### Data for the task

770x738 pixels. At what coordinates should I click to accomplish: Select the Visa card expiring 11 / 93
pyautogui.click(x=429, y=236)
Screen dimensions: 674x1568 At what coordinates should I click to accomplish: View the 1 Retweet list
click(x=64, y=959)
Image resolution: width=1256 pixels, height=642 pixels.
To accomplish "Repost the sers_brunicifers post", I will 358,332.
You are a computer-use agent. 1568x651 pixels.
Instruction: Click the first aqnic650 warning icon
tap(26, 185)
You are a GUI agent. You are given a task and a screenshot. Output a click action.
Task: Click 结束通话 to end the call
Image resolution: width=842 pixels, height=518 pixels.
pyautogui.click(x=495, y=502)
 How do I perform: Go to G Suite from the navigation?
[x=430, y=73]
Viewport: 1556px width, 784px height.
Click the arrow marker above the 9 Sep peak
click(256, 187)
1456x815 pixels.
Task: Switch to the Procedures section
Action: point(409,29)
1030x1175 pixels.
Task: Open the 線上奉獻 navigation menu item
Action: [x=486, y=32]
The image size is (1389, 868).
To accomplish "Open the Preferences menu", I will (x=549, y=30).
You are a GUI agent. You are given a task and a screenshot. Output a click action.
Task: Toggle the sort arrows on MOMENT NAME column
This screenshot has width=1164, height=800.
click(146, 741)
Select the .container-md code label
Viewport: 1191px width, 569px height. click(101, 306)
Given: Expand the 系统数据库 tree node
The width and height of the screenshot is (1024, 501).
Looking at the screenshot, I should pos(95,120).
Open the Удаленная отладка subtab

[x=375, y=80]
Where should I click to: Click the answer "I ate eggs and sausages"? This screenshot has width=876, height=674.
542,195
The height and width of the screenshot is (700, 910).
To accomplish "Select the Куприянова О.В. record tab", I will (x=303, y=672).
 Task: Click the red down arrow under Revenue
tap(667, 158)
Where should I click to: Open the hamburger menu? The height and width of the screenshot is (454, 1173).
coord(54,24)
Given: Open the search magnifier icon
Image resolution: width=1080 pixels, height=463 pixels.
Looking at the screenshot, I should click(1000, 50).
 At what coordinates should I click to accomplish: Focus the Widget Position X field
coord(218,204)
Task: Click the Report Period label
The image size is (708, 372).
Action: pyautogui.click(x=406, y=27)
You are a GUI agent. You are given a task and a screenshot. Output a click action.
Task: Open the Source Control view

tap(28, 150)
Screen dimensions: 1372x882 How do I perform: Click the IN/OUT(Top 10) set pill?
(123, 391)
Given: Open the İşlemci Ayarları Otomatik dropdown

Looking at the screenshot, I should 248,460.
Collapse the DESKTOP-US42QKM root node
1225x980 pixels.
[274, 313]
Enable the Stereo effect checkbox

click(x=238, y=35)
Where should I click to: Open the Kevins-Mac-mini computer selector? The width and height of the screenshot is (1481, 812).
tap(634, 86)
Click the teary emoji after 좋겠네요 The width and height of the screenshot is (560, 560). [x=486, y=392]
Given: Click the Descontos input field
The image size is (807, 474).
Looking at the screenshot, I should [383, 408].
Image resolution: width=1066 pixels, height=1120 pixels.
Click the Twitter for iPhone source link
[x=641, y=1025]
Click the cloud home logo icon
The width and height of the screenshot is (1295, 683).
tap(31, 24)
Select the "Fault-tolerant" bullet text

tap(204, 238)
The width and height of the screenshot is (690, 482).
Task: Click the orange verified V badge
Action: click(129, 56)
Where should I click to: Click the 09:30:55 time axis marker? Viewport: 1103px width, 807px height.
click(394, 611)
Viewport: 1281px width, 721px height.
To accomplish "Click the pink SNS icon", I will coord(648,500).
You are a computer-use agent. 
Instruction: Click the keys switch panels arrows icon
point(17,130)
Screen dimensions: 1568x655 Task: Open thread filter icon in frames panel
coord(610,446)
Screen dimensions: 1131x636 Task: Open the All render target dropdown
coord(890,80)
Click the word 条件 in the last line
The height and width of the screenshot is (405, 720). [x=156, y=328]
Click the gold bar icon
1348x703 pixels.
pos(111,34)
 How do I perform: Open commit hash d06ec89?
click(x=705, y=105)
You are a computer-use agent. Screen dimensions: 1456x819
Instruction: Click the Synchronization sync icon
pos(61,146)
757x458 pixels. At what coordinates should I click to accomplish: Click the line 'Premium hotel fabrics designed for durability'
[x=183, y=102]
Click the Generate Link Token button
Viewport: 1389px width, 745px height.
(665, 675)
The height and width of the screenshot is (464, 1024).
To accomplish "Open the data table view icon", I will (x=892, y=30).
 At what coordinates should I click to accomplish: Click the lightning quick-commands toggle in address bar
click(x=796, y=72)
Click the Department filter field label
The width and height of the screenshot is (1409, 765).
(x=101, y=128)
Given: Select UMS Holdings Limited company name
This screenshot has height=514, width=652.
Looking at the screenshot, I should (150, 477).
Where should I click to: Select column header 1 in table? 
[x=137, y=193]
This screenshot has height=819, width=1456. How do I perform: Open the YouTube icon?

######

#### [Exercise description]
Copy the part of the entries that opens with the line containing "Task: Click the red down arrow under Revenue" and closes with the line containing "tap(634, 86)", both lines included, reproducing each line exactly as it appears.

#### [Reply]
 Task: Click the red down arrow under Revenue
tap(667, 158)
Where should I click to: Open the hamburger menu? The height and width of the screenshot is (454, 1173).
coord(54,24)
Given: Open the search magnifier icon
Image resolution: width=1080 pixels, height=463 pixels.
Looking at the screenshot, I should click(1000, 50).
 At what coordinates should I click to accomplish: Focus the Widget Position X field
coord(218,204)
Task: Click the Report Period label
The image size is (708, 372).
Action: pyautogui.click(x=406, y=27)
You are a GUI agent. You are given a task and a screenshot. Output a click action.
Task: Open the Source Control view

tap(28, 150)
Screen dimensions: 1372x882 How do I perform: Click the IN/OUT(Top 10) set pill?
(123, 391)
Given: Open the İşlemci Ayarları Otomatik dropdown

Looking at the screenshot, I should 248,460.
Collapse the DESKTOP-US42QKM root node
1225x980 pixels.
[274, 313]
Enable the Stereo effect checkbox

click(x=238, y=35)
Where should I click to: Open the Kevins-Mac-mini computer selector? The width and height of the screenshot is (1481, 812).
tap(634, 86)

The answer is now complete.